The early development of the function can be traced back to at least two distinct movements. One element has its origins in the late 19th century, where organizations such as Cadburys at its Bournville factory recognised the importance of looking after the welfare of the workforce, and their families. The employment of women in factories in the United Kingdom during the First World War lead to the introduction of "Welfare Officers". Meanwhile, in the United States the concept of human resources developed as a reaction to the efficiency focus of Taylorism or "scientific management" in the early 1900s, which developed in response to the demand for ever more efficient working practices within highly mechanised factories, such as in the Ford Motor Company. By 1920, psychologists and employment experts in the United States started the human relations movement, which viewed workers in terms of their psychology and fit with companies, rather than as interchangeable parts.
During the middle of the last century, larger corporations, typically those in the United States that emerged after the Second World War, recruited personnel from the US Military and were able to apply new selection, training, leadership, and management development techniques, originally developed by the Armed Services, working with, for example, university-based occupational psychologists. Similarly, some leading European multinationals, such as Shell and Phillips developed new approaches to personnel development and drew on similar approaches already used in Civil Service training.
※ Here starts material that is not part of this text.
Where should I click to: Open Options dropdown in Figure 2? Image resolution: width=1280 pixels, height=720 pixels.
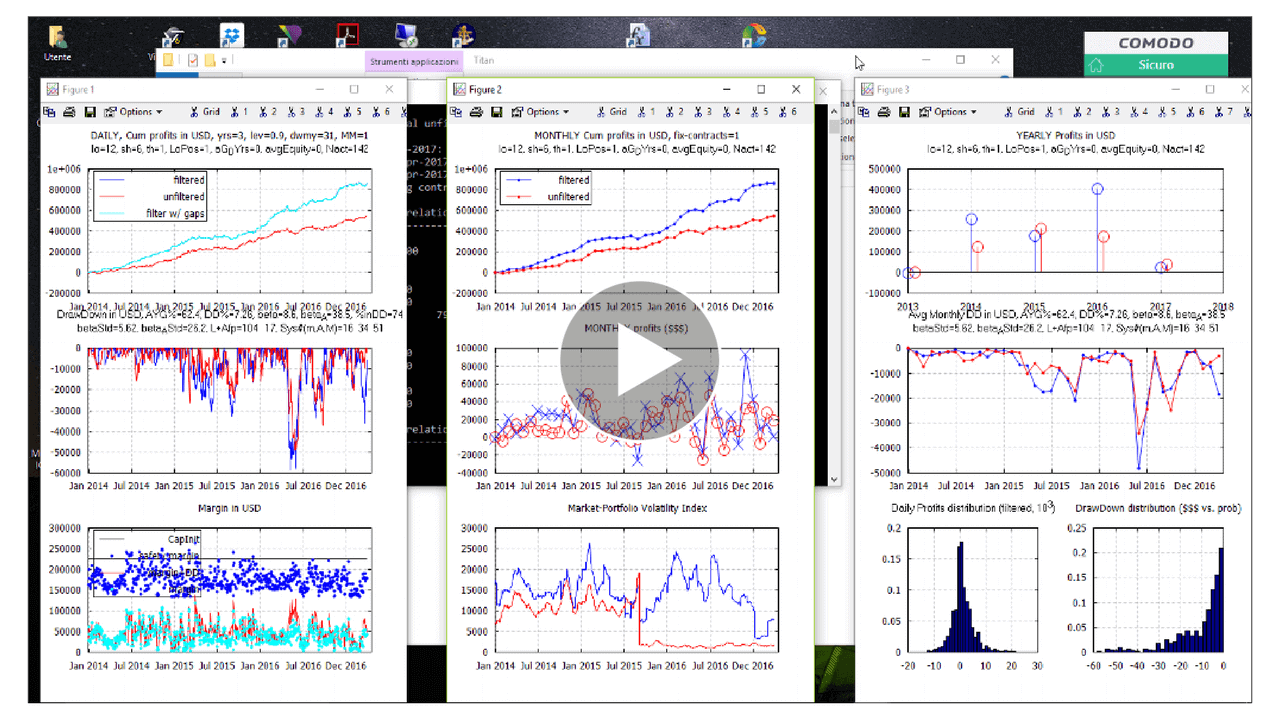coord(541,112)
Gradually, this spread more sophisticated policies and processes that required more central management via a personnel department composed of specialists and generalist teams.
The role of what became known as Human Resources grew throughout the middle of the 20th century. Tensions remained between academics who emphasized either 'soft' or 'hard' HR. Those professing so-called 'soft HR' stressed areas like leadership, cohesion, and loyalty that play important roles in organizational success. Those promoting 'hard HR' championed more quantitatively rigorous management techniques in the 1960s.
In the later part of the last century, both the title and traditional role of the personnel function was progressively superseded by the emergence, at least in larger organizations, of strategic human resources management and sophisticated human resources departments. Initially, this may have involved little more than renaming the function, but where transformation occurred, it became distinguished by the human resources having a more significant influence on the organizations strategic direction and gaining board-level representation.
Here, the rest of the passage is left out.